More characters from our trip (in no particular order)
Big Nose Man
This was the nickname we bestowed upon the Old Frenchman who led the tour of Musee de Olivier in Nyons. He looked like he had spent many years enjoying the wines of the region and may even have a natural knack for Truffle hunting. The first question he asked Anthony was "you have only one wife?" (in French, of course, as he spoke very little English). He kept joking with us throughout the tour (or at least, this is what we thought since we could understand only a little bit of what he said and he would make motions and laugh every so often as if he had just said the funniest thing). He also seemed to get upset if we moved towards the wrong station too soon (even though a couple of times I was moving to get a better view of something or to read the descriptions in English). At the end of his tour in French, we went around the small exhibits again with our English handout and suddenly, a lot of his hand motions and what we thought were jokes made sense.
Missed the Boat Lady
This nickname pretty much gives away the end of the story, but I'll tell it anyway. In Cognac, we took a tour of the Hennessy distillery. Part of the tour was on the other side of the river, and we had to take a small electric riverboat ride to get to the other side.
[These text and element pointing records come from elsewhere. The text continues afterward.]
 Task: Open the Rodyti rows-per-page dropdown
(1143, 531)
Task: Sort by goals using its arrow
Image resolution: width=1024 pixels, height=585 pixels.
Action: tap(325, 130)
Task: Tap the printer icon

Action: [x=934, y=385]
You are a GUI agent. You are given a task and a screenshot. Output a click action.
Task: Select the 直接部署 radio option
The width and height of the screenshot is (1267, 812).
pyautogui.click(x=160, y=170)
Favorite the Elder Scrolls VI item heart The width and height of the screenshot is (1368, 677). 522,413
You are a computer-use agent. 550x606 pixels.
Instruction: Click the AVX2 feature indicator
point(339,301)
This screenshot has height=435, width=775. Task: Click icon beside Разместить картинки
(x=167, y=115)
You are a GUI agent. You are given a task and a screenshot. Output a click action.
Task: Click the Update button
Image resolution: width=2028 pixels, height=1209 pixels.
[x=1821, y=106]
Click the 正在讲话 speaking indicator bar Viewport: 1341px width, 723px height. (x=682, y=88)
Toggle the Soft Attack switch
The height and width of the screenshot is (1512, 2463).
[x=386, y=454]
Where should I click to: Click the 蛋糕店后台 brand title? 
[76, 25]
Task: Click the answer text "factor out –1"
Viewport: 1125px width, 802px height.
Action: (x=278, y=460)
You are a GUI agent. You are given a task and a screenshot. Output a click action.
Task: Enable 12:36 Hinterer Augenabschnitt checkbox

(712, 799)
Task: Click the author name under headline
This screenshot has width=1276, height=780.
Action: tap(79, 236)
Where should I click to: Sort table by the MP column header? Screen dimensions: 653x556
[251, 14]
On the other side of the river, we began the guided tour which began in an exhibit room and was led by a tourguide. The group was made up of mostly senior citizens on an excursion from their Princess Cruise. In fact, besides our group of 4, there was only one other young couple who were not part of the cruise. After we left the first exhibit and entered the cellar (before which we were told to stay with the group, so we wouldn't get lost), one of the younger women from the Cruise excursion wandered off looking for a bathroom. We had noticed from the beginning of the tour that she had a sour expression on her face and didn't look too thrilled to be there. Apparantly, as we were following our tourguide through the cellar, the doors to the highly secured rooms were closing behind us. When we got to the end of the tour, we boarded the boat to go back to the other side, and the tourguide asked if everyone was accounted for, at which point, some of the other Seniors from the cruise said "Where's Lola?" We waited for a few minutes and then left without her. She eventually showed up at the end of the tasting, which was in the store where we bought our tour tickets. We overheard her telling her friends that she had to go to the bathroom and went looking for one, but couldn't find one (surprise) and when she tried to catch up with the group, all the doors had closed and locked. She eventually found her way out and walked all the way up to the bridge to cross the river and back to the main store. I hope Lola learned her lesson and doesn't miss another boat!
Mr. Elbows
Well, we didn't run into Butt Babe again in Carcassone, but the Farmers did see another familiar face. On their flight from Seattle to Paris, Erica had the privelege of sitting next to Mr. Elbows, a man who apparently had more elbows than the average person and manage to continually jab her with them during the long non-stop flight. Mr. Elbows and his wife were in Carcassone. We didn't get the pleasure of meeting them personally, but it was funny to run into another pair of tourists in a town hundreds of miles from Paris, who happened to be not only on the same flight as the Farmers, but in neighboring seats! Let's hope Mr. Elbows doesn't sit next to the Farmers on the way home!